*Goal:* Report how many lines in the items below contain the string "will", with case counting. Give only the number.

━━━━━━

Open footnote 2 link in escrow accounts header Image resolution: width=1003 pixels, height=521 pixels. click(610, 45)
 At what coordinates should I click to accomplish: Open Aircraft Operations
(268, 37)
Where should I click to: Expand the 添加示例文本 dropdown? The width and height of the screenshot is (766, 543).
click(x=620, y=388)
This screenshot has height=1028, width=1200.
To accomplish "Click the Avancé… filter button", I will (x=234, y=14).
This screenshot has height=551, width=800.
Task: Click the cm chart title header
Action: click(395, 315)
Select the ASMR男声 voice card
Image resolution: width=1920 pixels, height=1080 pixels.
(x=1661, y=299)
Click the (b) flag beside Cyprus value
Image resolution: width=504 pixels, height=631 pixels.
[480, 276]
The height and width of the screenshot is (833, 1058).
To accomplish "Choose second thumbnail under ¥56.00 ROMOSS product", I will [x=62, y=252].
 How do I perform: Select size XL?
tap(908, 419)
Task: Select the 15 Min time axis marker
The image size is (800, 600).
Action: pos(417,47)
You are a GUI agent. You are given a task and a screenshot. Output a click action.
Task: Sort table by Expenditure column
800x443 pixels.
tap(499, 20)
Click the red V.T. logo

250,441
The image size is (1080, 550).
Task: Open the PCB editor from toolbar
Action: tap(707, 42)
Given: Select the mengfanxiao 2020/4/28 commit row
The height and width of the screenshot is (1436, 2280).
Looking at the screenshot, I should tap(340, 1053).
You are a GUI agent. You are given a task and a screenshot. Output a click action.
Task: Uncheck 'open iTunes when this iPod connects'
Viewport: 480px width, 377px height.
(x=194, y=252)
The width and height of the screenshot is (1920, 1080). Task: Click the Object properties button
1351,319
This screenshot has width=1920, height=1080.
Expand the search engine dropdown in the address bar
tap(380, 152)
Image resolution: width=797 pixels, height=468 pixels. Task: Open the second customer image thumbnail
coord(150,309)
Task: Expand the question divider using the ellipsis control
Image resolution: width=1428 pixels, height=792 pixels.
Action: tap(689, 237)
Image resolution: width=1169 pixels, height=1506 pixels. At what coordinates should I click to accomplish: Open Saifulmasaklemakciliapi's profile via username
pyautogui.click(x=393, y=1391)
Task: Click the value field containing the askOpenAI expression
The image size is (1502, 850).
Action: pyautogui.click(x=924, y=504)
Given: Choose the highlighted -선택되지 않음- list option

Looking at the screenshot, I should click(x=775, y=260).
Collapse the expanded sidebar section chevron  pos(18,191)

━━━━━━

*Exercise result:* 2